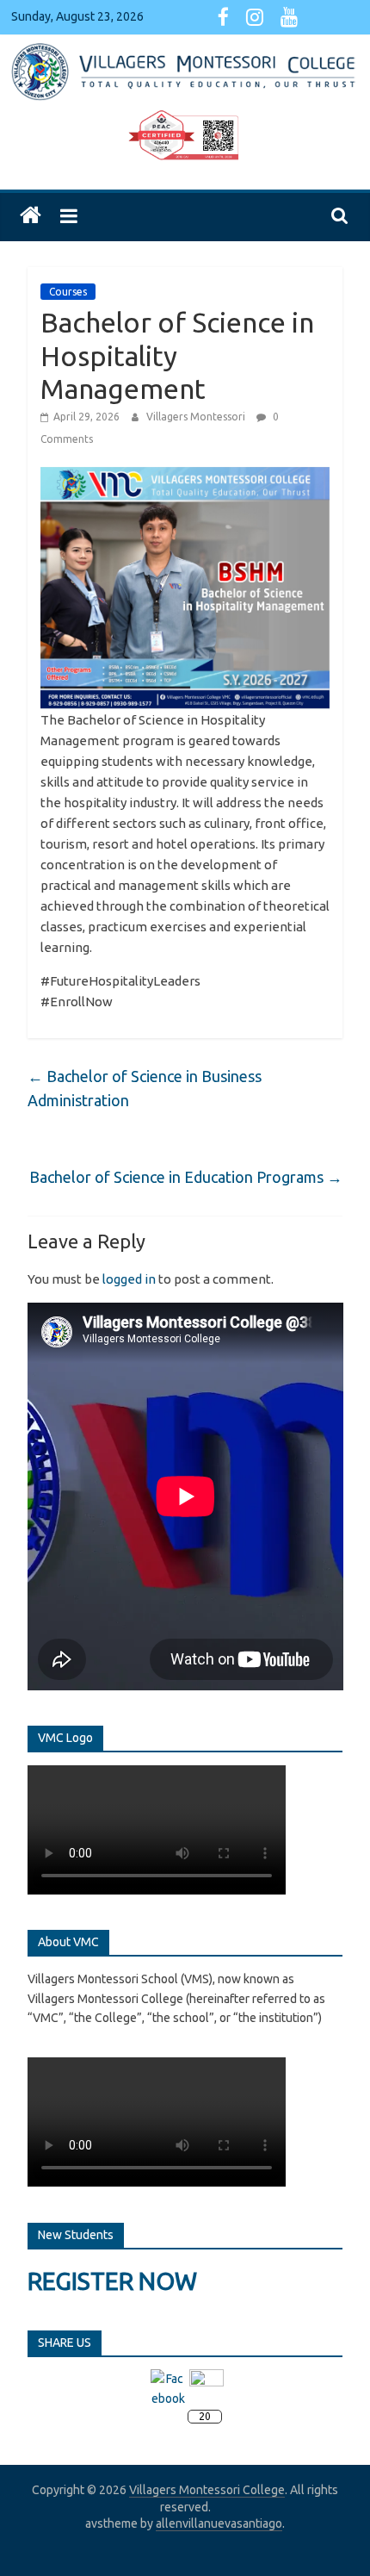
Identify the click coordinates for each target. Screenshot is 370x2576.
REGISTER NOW (112, 2281)
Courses (68, 291)
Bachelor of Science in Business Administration (145, 1088)
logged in (129, 1279)
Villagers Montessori (197, 416)
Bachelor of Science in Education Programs (185, 1176)
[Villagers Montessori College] (30, 215)
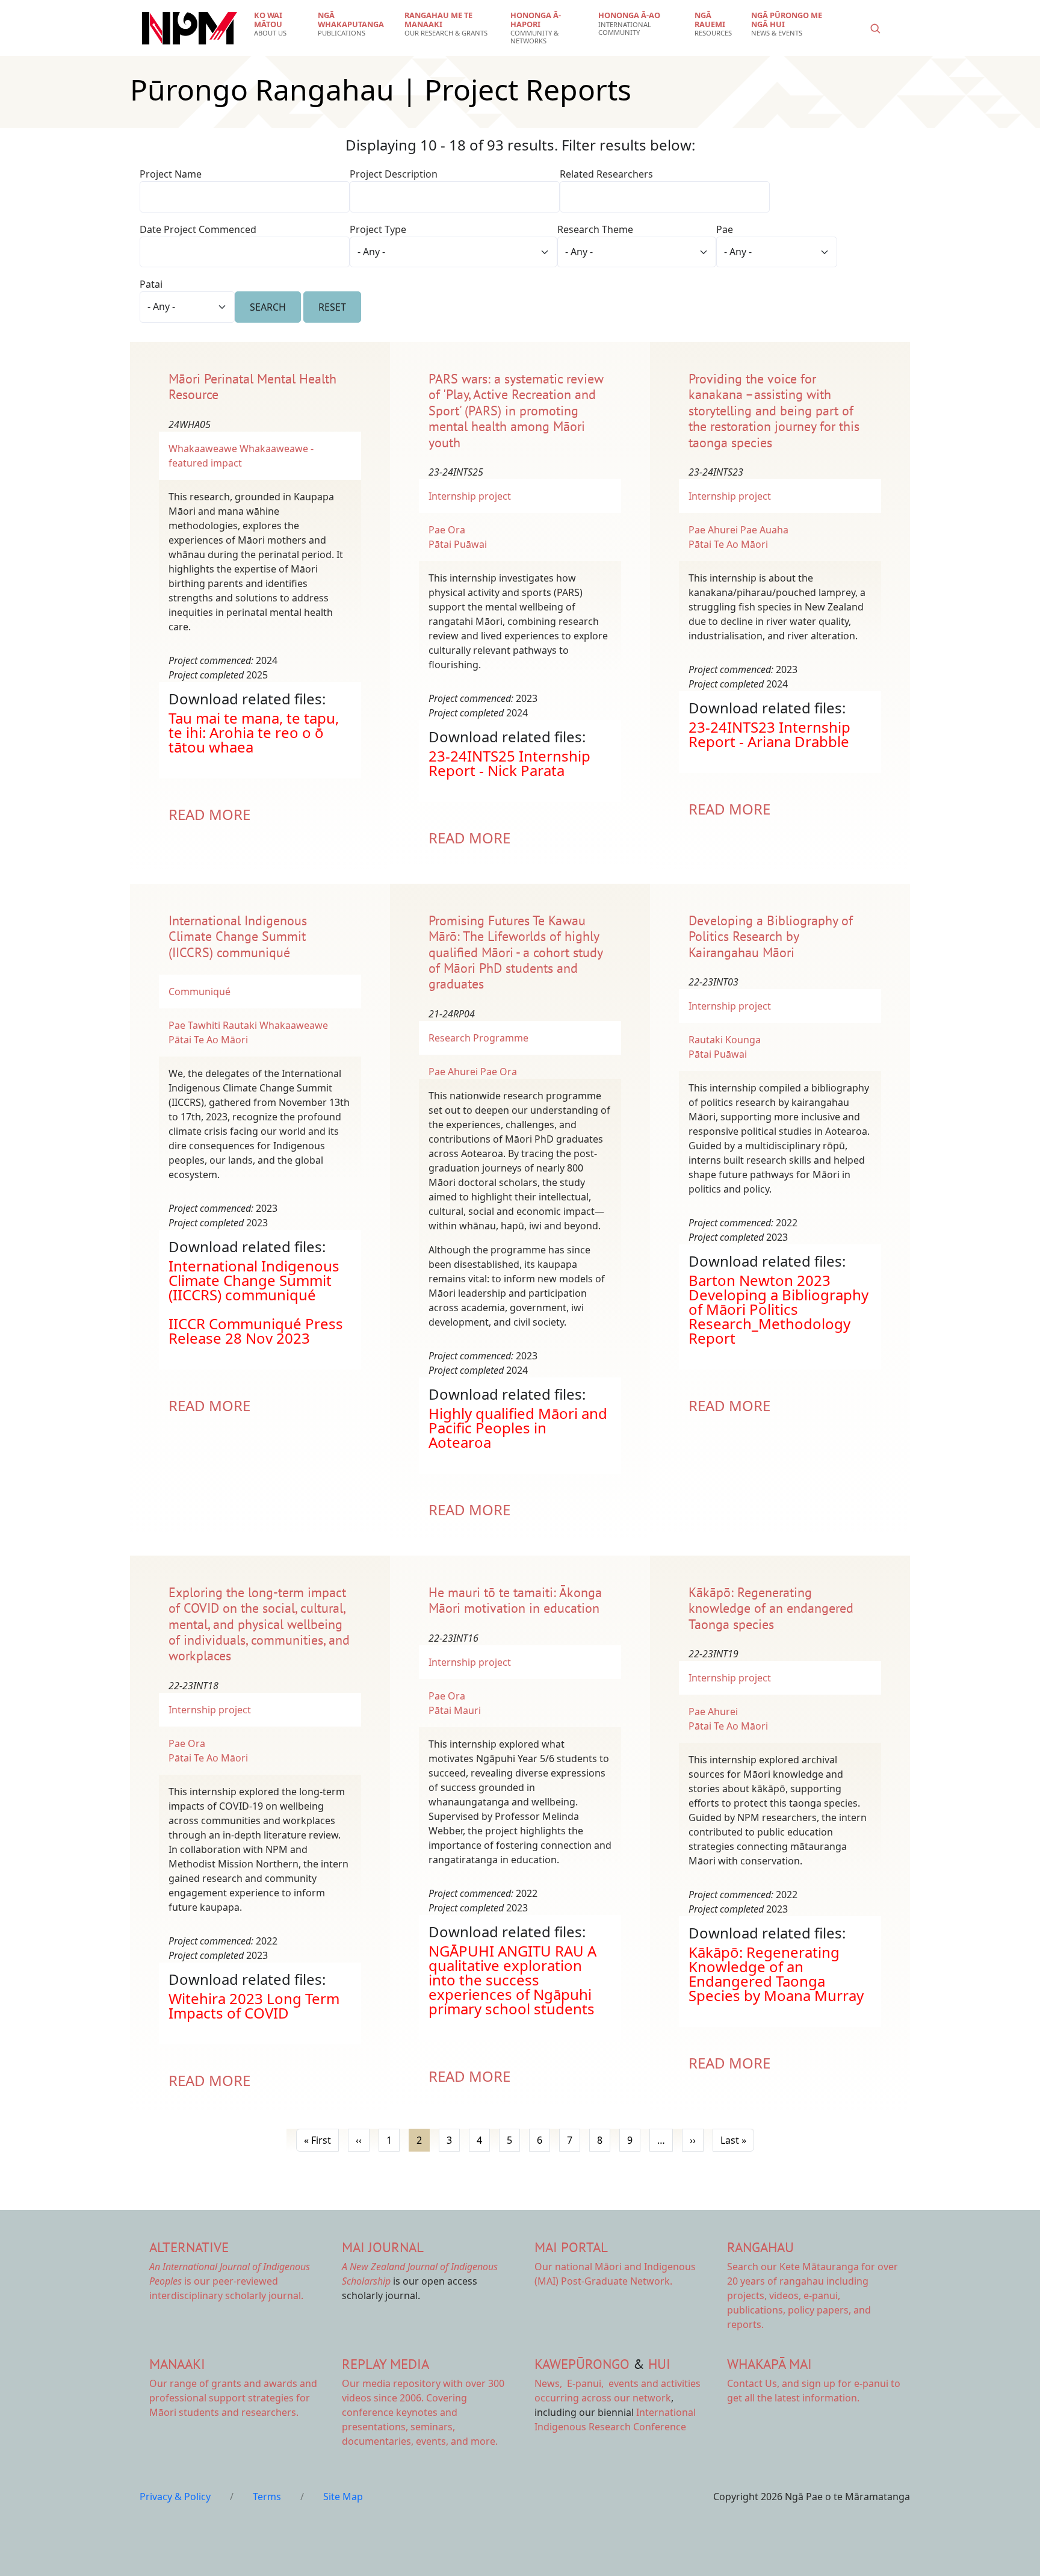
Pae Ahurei (713, 529)
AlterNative (189, 2247)
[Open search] (875, 28)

## WHAT TO DO
Your answer must be the lines from the one containing "Bachelor of Science in Education" through the last line of the records, both included, written out exactly and without pictures.

## RESULT OF THIS TASK
Bachelor of Science in Education Programs (185, 1176)
[Villagers Montessori College] (30, 215)
Pae Ahurei (713, 529)
AlterNative (189, 2247)
[Open search] (875, 28)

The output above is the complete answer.